When women are the ones most likely caught in this particular whirlpool of obsession, we lose the leadership; the wisdom, guidance, and great ideas of those people.  There’s also some real good evidence that the way happy, healthy women tend to approach stressors, both individual and community-wide, are powerfully effective for shoring up health and self-esteem, both of which are major resiliency factors in the face of:

  1. being in a life, and
  2. being in society (be that family, neighborhood, friendships, work relationships, citizenship)

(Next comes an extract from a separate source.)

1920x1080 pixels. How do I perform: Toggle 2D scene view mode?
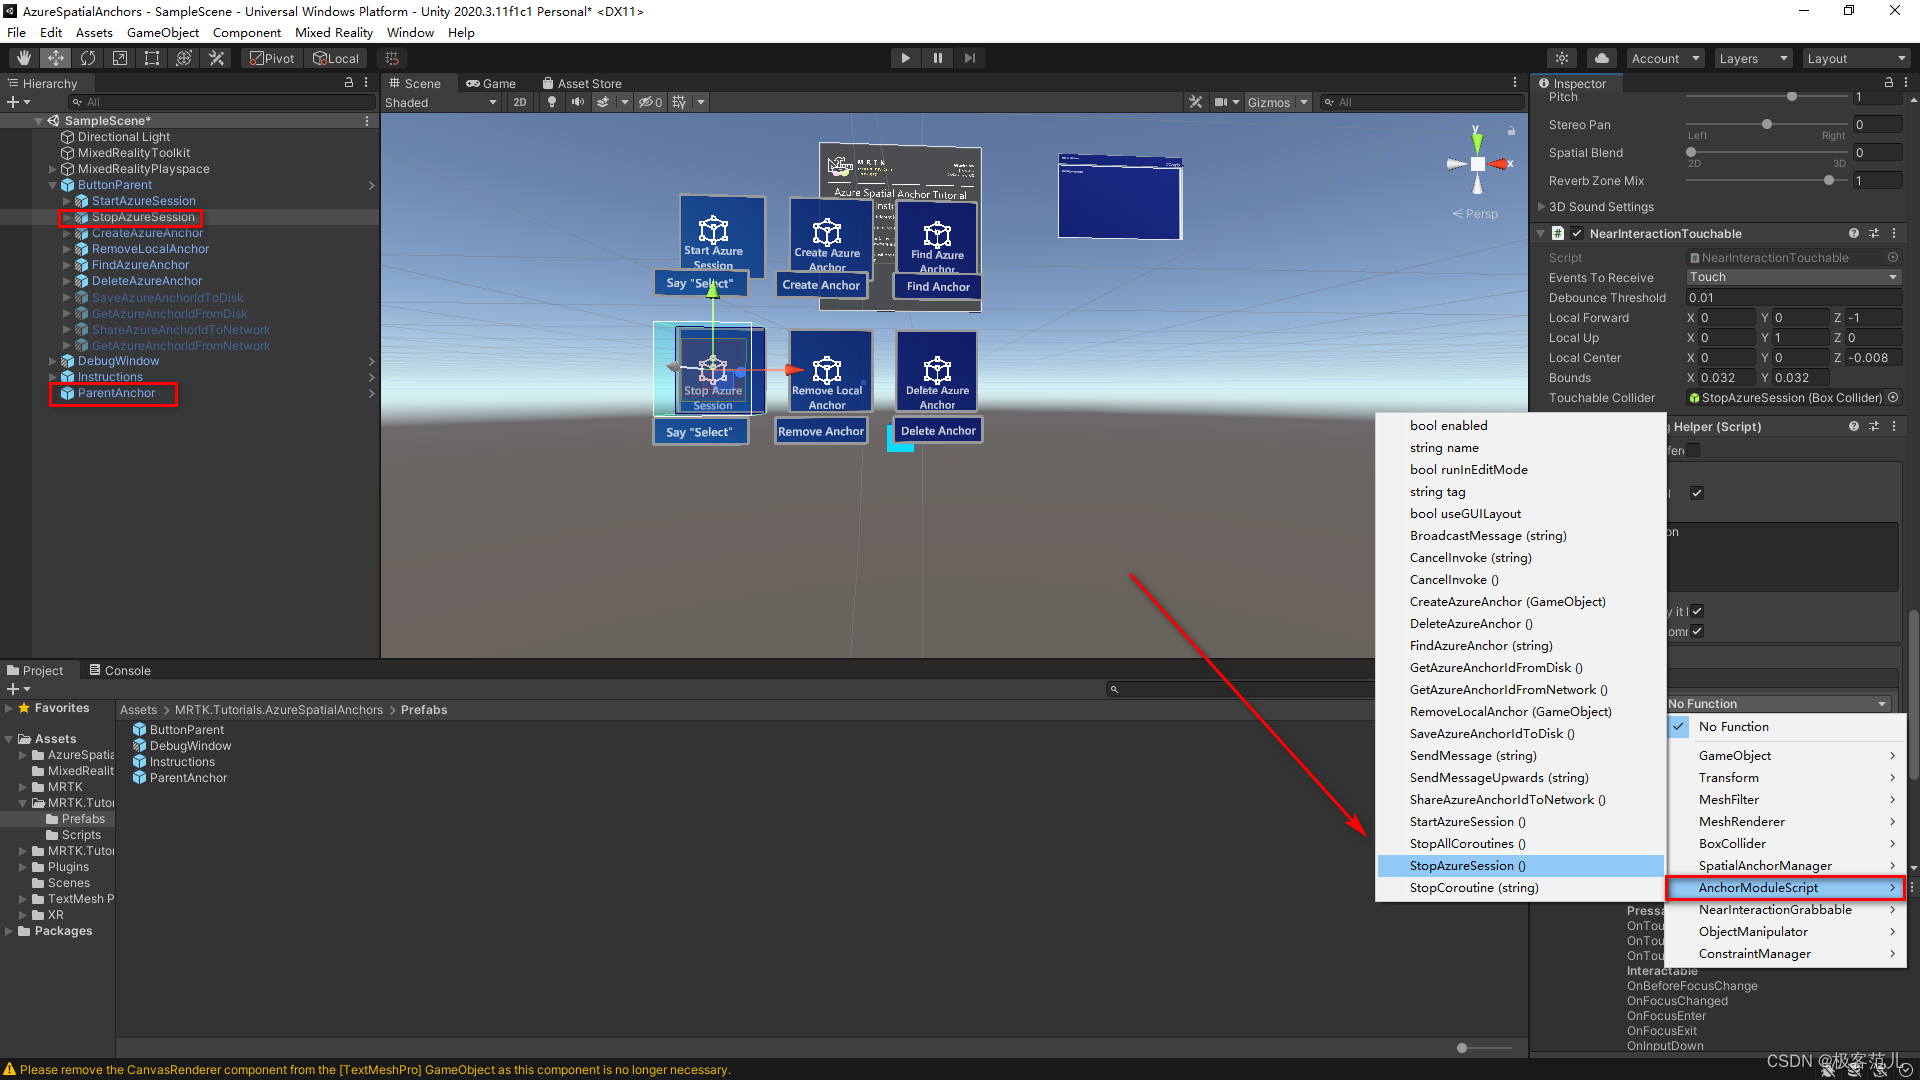coord(519,102)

These nurturing skills and interventions on the part of women and less-public men often go unseen and certainly go unheralded.  We like and are benefited by their effects, but we don’t really notice.  This is known as taking for granted.  In public matters, the value Americans place on acts of nurture is low.  Nurture doesn’t make the news.

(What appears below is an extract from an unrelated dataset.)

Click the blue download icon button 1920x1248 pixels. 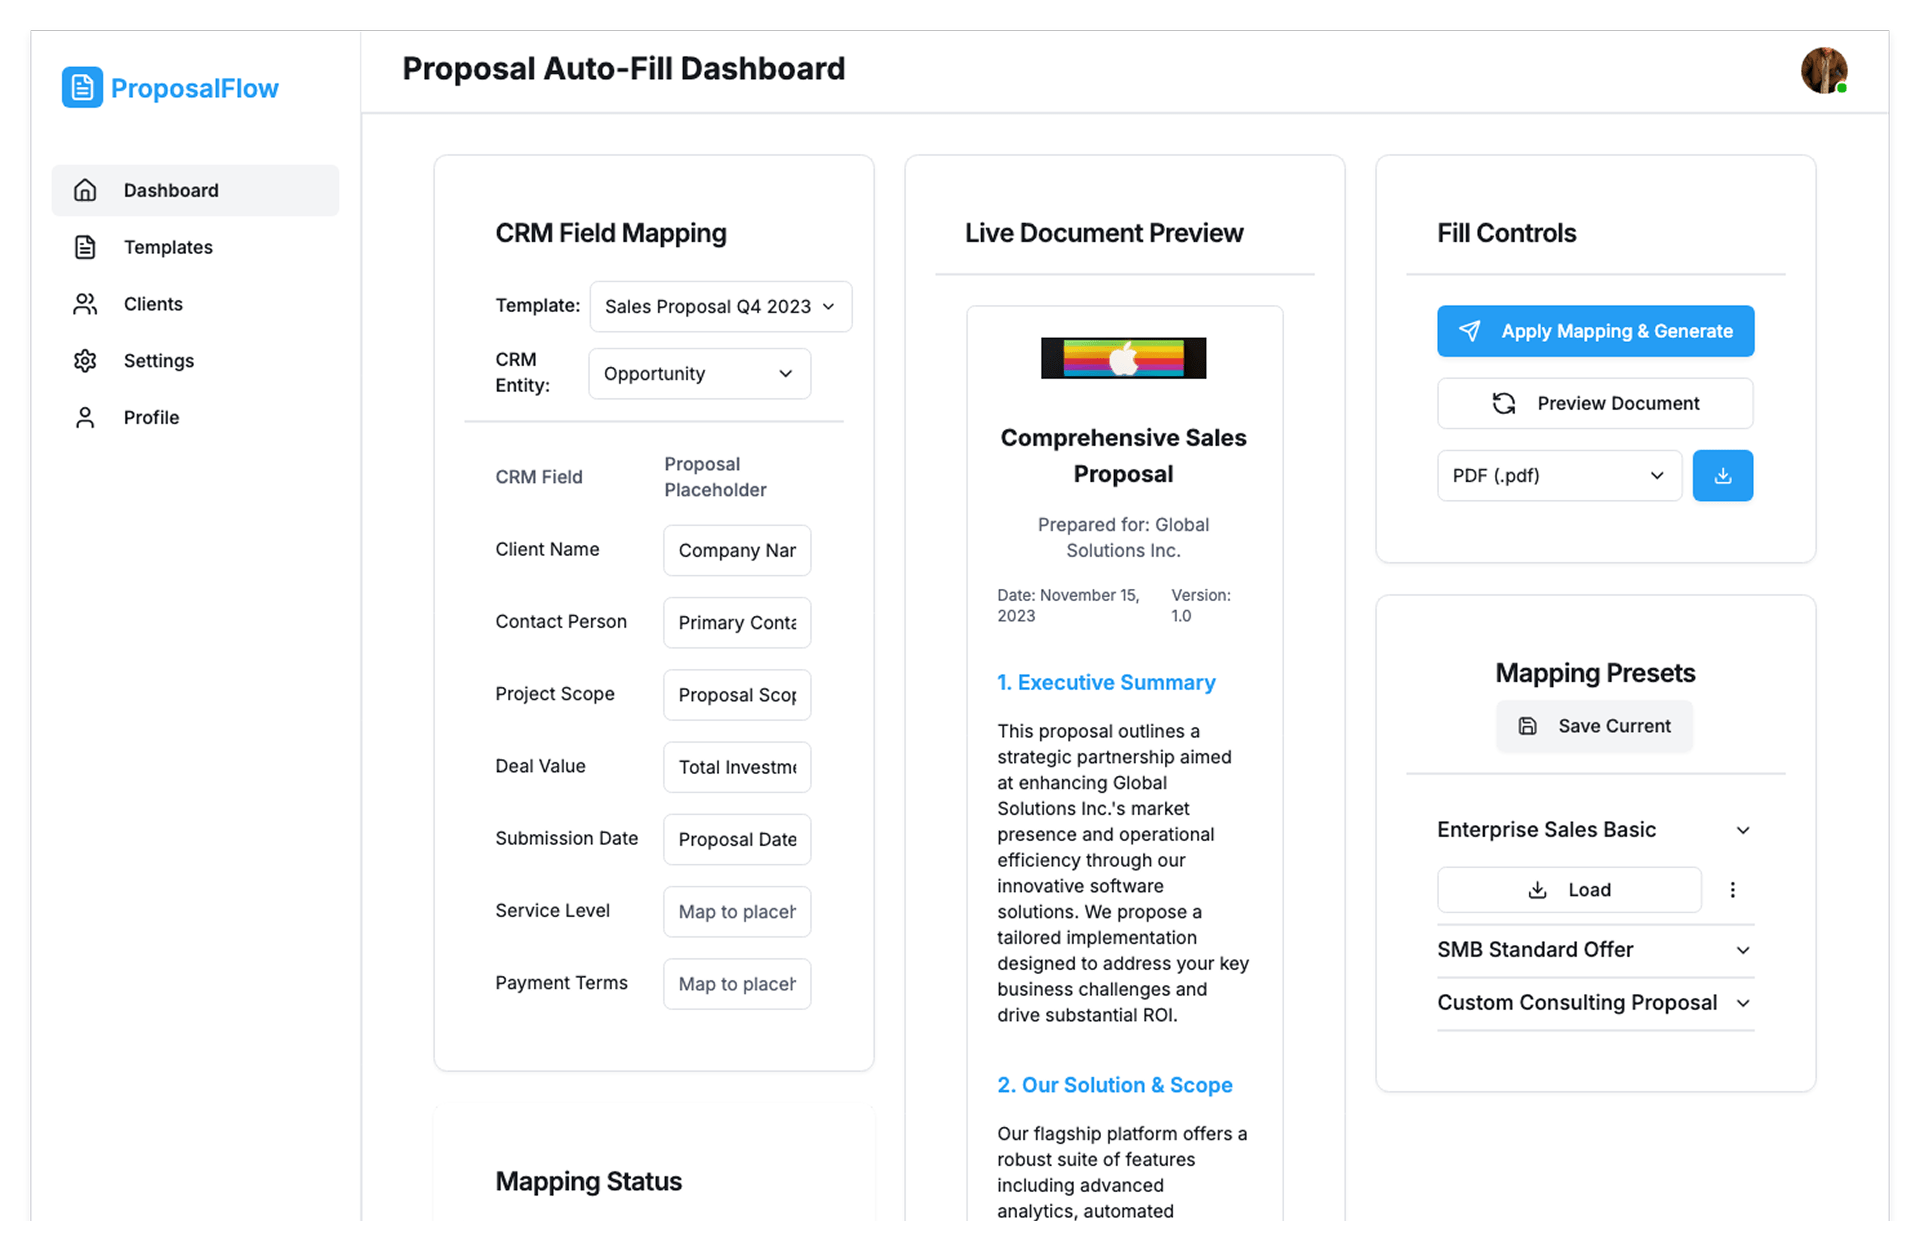[1722, 476]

I add ‘less-public men’ to signify the absolute fact that all of us, male and female, have capacities and characteristics that are masculine (agency, aggression, production) and feminine (nurturing, cooperative, process).  As this relates to insanity; we’re way out of balance in ourselves, our communities and nation when it comes to the value – and thus the visibility, prestige and privilege – we place on masculinity over the femininity and youth over age.  In the later case, youth is prized over age only for people who are not power brokers.  For moneyed and powerful men, age appears not to be an issue when it comes to having and using influence.

THIS IS COLONIZATION

That leads to the effectiveness with which our insanity – our imbalance – serves as a tool of colonization.  If women (and many men) are captivated with fear of aging which is akin to any fear of not being loved, accepted, or of not being enough; then we have much less attention, energy, practice and confidence for taking active roles in public life.

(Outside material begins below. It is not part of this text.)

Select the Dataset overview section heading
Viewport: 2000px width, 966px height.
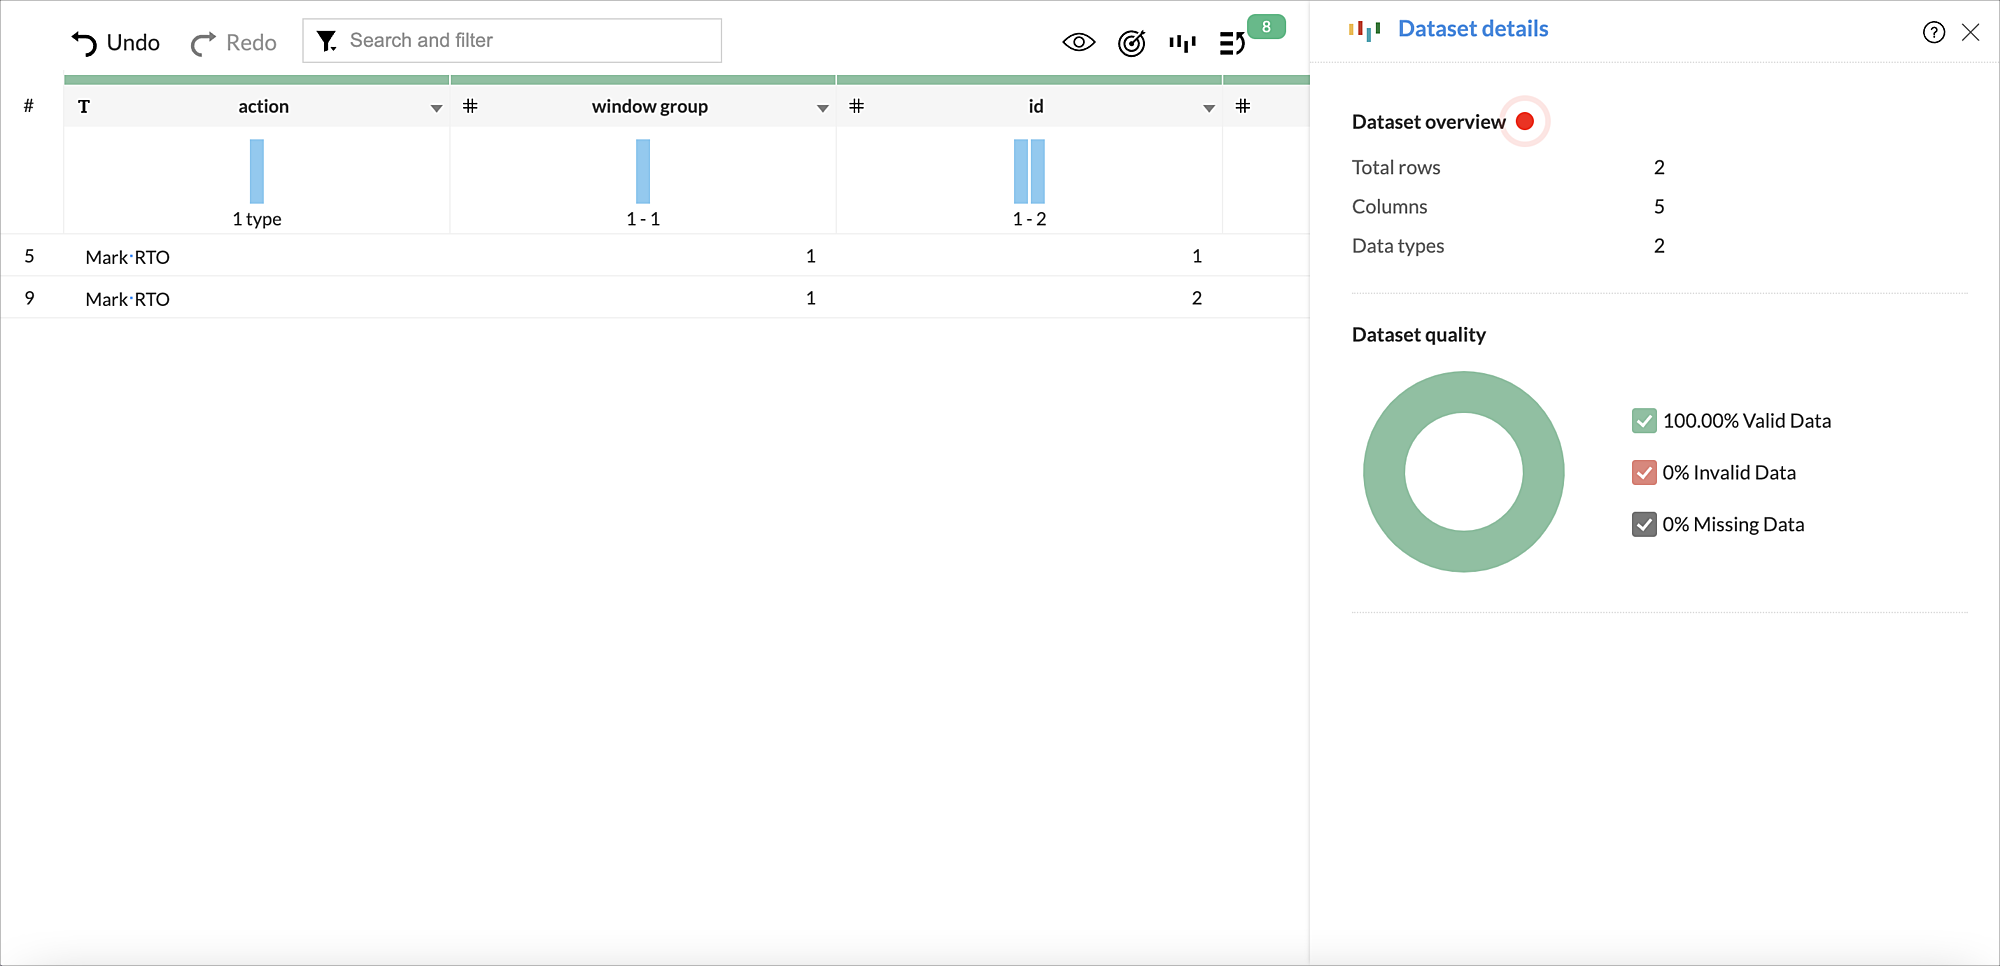1428,121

When we are out of balance as individuals, we are out of balance as communities and those with the power and means will continue to do as they wish with … well … everything.  Those people are also people.  They have desires and they probably have fears.  They have bodies and will die.  They can be visionary and generous and wise leaders.  In fact, given their access to power and privilege, they always have the choice to lead in those ways.  Their access also allows them the choice to be inhumane and greedy.  The extra added effect of power and privilege is the opportunity it affords to avoid accountability even to themselves for the harmful effects of their leading.

Of course, the privileged are not the only ones who can lead.  And there are many ways to lead.  There is also a lot of ink on leadership its history and its practice politically, socially, religiously.  When it comes to words and ideas about leadership, we have no shortage.

I asked the Grandmothers today what they would say to young people about leading.  They said it matters what we do.  It matters that we listen.  It matters that we listen without being defensive.  We must educate.  We must bring forward the capacities of all people, women and men, to nurture and be in good relation.  Our words are never as important as our actions.  All of us must lead by learning and practicing love and care for our companions on the planet, in particular those with whom we interact directly.

With this kind of leadership, colonization – which is power over – cannot take or keep hold.  Instead the healthy and generative interconnection – power with alongside power within – will lead.

It’s not about people of any gender or age being better or worse than people of any other.  It is about leadership – now more than ever – seen and unseen.  The Grandmothers say our young ones are paying far more attention to what we do than what we say.  It matters how we treat one another.  This is the way we lead.